Input data ::
★ ★ ★ ★
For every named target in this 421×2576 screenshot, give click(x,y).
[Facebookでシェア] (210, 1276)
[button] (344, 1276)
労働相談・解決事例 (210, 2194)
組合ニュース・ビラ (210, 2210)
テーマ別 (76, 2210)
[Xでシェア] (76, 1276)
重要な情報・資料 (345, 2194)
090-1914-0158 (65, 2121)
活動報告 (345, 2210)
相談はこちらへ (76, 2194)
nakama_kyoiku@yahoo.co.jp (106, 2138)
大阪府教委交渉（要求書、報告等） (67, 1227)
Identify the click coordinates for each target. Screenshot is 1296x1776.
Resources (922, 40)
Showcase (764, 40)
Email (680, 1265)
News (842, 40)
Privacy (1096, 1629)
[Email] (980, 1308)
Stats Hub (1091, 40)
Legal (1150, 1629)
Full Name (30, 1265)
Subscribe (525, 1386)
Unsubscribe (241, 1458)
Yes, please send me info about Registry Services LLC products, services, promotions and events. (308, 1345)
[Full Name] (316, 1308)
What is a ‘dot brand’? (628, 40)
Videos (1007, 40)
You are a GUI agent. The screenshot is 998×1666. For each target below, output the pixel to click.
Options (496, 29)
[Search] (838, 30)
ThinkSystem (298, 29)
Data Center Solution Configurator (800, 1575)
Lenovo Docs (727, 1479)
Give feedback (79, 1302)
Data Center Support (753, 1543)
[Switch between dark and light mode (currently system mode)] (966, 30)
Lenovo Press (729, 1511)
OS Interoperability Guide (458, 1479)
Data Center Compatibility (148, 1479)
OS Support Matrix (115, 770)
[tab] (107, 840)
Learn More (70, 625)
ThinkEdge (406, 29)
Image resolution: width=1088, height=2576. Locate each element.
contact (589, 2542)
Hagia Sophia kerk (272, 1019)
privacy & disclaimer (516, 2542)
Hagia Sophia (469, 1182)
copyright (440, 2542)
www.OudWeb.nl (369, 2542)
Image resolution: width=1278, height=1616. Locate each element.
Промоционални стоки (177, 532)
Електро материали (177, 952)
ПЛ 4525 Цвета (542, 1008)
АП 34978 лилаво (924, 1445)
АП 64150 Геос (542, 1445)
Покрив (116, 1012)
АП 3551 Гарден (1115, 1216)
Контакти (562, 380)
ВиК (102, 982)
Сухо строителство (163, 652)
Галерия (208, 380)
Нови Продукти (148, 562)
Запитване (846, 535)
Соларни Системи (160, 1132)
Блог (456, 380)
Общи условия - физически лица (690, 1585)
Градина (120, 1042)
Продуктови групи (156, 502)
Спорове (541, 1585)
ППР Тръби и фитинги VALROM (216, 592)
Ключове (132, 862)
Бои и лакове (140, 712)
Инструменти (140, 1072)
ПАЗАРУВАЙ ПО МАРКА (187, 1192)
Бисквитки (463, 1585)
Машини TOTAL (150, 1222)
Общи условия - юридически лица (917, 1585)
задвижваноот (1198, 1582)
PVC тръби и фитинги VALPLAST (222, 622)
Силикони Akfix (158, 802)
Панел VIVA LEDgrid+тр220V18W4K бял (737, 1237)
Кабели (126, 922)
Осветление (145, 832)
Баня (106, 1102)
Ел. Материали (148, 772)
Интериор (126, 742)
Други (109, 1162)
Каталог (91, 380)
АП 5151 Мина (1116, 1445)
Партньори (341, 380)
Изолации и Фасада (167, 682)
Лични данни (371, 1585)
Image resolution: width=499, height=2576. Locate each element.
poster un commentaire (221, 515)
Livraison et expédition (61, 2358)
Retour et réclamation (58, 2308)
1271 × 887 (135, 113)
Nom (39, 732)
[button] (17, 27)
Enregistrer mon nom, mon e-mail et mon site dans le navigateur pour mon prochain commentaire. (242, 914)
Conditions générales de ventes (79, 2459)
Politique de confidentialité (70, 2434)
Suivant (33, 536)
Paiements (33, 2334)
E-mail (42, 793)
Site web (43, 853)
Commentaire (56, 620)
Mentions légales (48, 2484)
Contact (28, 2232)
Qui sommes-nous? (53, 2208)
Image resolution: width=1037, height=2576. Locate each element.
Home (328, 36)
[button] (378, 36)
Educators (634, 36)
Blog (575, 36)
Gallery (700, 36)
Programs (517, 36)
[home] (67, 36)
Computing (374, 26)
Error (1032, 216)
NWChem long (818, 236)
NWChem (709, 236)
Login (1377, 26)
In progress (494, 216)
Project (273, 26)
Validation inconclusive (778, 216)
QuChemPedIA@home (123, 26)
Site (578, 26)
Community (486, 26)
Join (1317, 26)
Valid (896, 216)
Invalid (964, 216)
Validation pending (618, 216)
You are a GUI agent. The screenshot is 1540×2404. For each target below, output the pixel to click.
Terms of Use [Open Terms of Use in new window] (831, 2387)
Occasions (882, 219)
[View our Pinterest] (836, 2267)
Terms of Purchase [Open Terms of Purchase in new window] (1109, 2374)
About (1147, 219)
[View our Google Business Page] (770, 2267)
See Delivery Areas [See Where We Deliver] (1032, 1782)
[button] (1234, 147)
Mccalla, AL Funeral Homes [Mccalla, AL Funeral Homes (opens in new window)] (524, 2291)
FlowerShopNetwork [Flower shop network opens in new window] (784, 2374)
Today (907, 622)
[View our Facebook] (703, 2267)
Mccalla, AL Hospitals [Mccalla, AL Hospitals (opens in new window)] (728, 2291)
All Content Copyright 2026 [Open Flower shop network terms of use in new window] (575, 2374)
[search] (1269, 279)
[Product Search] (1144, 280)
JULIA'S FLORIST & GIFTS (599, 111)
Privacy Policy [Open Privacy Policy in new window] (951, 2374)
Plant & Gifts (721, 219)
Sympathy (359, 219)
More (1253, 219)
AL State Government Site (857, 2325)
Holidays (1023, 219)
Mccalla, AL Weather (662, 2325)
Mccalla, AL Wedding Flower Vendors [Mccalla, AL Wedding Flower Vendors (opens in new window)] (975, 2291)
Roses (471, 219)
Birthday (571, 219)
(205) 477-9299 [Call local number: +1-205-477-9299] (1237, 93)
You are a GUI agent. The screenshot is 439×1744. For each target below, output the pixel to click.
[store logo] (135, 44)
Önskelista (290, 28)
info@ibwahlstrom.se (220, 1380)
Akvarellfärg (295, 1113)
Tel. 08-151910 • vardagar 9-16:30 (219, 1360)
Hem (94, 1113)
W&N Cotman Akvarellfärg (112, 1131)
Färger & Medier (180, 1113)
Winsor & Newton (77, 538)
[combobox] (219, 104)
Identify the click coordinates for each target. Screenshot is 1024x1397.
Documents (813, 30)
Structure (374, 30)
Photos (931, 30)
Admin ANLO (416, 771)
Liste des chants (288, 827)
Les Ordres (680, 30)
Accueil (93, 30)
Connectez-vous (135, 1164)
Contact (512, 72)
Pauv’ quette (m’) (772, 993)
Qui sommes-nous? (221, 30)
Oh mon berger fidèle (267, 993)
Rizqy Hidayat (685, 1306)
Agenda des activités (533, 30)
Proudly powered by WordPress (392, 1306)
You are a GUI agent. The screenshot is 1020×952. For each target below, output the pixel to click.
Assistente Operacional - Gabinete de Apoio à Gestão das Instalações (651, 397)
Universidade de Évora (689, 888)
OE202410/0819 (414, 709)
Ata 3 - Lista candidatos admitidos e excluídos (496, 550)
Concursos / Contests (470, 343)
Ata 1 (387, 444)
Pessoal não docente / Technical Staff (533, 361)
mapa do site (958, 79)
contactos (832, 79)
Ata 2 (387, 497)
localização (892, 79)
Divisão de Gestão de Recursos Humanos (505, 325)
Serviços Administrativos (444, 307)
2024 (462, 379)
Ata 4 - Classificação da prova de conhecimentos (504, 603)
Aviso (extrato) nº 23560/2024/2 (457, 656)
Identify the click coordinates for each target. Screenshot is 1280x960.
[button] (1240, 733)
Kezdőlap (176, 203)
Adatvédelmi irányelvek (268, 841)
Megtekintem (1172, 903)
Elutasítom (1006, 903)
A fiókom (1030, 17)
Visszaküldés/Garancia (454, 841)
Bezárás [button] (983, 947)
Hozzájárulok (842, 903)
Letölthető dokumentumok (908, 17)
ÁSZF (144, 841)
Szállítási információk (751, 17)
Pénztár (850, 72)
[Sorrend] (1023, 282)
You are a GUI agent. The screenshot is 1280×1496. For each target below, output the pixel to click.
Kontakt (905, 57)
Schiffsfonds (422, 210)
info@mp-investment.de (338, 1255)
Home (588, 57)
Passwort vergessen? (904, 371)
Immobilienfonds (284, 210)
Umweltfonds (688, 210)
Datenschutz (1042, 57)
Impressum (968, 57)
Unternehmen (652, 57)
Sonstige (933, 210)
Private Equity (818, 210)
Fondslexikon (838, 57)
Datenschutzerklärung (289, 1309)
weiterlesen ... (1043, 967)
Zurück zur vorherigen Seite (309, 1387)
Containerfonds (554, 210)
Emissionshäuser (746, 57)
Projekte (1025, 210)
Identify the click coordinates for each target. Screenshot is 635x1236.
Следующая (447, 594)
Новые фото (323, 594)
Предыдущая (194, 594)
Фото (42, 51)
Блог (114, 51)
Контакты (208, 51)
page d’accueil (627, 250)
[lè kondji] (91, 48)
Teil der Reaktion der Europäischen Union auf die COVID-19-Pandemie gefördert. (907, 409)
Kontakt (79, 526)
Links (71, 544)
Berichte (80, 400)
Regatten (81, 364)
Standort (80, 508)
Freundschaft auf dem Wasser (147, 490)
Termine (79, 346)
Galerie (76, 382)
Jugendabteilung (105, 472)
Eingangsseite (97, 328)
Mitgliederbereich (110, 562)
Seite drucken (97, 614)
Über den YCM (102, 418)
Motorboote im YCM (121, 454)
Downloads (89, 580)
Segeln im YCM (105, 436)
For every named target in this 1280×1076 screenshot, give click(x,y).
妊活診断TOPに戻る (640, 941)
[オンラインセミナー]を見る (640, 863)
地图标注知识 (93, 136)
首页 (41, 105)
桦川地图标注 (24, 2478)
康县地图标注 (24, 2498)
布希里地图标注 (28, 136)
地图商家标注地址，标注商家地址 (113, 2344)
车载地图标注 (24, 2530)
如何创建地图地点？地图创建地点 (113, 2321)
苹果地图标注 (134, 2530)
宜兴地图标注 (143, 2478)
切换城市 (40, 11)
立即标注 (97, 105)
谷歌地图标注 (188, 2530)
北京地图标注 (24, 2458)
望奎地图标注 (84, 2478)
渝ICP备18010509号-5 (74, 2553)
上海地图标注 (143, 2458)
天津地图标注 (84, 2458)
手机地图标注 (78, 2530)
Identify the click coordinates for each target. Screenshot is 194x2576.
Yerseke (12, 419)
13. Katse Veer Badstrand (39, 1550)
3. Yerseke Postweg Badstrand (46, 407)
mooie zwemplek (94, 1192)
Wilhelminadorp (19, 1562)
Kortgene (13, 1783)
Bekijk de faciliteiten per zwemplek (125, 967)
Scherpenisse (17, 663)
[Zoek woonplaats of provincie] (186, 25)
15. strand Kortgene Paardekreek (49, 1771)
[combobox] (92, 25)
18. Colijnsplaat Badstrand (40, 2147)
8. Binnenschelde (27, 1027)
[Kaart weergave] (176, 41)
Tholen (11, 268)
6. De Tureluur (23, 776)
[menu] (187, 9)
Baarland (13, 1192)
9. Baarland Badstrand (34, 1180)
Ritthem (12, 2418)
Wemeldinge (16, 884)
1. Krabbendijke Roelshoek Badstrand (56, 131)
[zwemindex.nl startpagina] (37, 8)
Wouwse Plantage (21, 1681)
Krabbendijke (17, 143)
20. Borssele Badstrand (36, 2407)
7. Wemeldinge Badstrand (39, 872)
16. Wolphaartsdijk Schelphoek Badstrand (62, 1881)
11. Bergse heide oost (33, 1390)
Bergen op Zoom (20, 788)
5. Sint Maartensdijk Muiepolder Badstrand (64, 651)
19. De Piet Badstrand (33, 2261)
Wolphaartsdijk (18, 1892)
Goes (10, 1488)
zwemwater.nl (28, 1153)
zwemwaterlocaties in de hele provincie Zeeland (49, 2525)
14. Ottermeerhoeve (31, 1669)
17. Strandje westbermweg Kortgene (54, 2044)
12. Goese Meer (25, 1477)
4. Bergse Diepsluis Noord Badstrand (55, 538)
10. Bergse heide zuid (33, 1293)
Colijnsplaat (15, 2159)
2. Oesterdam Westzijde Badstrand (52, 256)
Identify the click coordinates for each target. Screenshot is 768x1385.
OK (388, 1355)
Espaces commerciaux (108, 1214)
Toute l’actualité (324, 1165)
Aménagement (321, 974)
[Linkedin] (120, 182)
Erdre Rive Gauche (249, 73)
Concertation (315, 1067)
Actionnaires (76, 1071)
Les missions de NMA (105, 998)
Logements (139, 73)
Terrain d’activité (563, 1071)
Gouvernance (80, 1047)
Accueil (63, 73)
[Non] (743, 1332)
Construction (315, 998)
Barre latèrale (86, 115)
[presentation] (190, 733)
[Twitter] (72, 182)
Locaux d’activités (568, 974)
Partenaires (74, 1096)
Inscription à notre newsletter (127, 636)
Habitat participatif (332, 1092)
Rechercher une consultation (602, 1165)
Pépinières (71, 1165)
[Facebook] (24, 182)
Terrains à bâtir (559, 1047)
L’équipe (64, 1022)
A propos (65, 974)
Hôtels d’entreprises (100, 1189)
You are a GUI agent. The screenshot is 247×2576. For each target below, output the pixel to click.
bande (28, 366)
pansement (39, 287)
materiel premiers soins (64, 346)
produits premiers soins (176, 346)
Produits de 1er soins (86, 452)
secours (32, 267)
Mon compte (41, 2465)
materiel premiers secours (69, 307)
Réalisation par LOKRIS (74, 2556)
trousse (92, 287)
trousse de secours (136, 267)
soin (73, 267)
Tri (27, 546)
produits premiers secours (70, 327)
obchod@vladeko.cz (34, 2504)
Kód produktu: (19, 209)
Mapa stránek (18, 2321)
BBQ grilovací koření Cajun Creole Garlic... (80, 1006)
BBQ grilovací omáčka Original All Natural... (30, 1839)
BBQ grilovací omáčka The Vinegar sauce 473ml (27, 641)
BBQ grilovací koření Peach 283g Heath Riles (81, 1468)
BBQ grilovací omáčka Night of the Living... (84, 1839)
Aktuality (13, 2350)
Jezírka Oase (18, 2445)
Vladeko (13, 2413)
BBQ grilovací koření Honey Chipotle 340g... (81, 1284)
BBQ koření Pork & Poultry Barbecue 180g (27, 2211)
★ ★ ★ ★
Challenge :: Starting at the row that contains "Erdre Rive Gauche (249, 73)" and ending with the last row, write the rows out again, swapping "trousse" for "kit" and leaving everything else unchanged.

Result of this task ::
Erdre Rive Gauche (249, 73)
Concertation (315, 1067)
Actionnaires (76, 1071)
Les missions de NMA (105, 998)
Logements (139, 73)
Terrain d’activité (563, 1071)
Gouvernance (80, 1047)
Accueil (63, 73)
[Non] (743, 1332)
Construction (315, 998)
Barre latèrale (86, 115)
[presentation] (190, 733)
[Twitter] (72, 182)
Locaux d’activités (568, 974)
Partenaires (74, 1096)
Inscription à notre newsletter (127, 636)
Habitat participatif (332, 1092)
Rechercher une consultation (602, 1165)
Pépinières (71, 1165)
[Facebook] (24, 182)
Terrains à bâtir (559, 1047)
L’équipe (64, 1022)
A propos (65, 974)
Hôtels d’entreprises (100, 1189)
You are a GUI agent. The screenshot is 247×2576. For each target below, output the pixel to click.
bande (28, 366)
pansement (39, 287)
materiel premiers soins (64, 346)
produits premiers soins (176, 346)
Produits de 1er soins (86, 452)
secours (32, 267)
Mon compte (41, 2465)
materiel premiers secours (69, 307)
Réalisation par LOKRIS (74, 2556)
kit (92, 287)
kit de secours (136, 267)
soin (73, 267)
Tri (27, 546)
produits premiers secours (70, 327)
obchod@vladeko.cz (34, 2504)
Kód produktu: (19, 209)
Mapa stránek (18, 2321)
BBQ grilovací koření Cajun Creole Garlic... (80, 1006)
BBQ grilovací omáčka Original All Natural... (30, 1839)
BBQ grilovací omáčka The Vinegar sauce 473ml (27, 641)
BBQ grilovací koření Peach 283g Heath Riles (81, 1468)
BBQ grilovací omáčka Night of the Living... (84, 1839)
Aktuality (13, 2350)
Jezírka Oase (18, 2445)
Vladeko (13, 2413)
BBQ grilovací koření Honey Chipotle 340g... (81, 1284)
BBQ koření Pork & Poultry Barbecue 180g (27, 2211)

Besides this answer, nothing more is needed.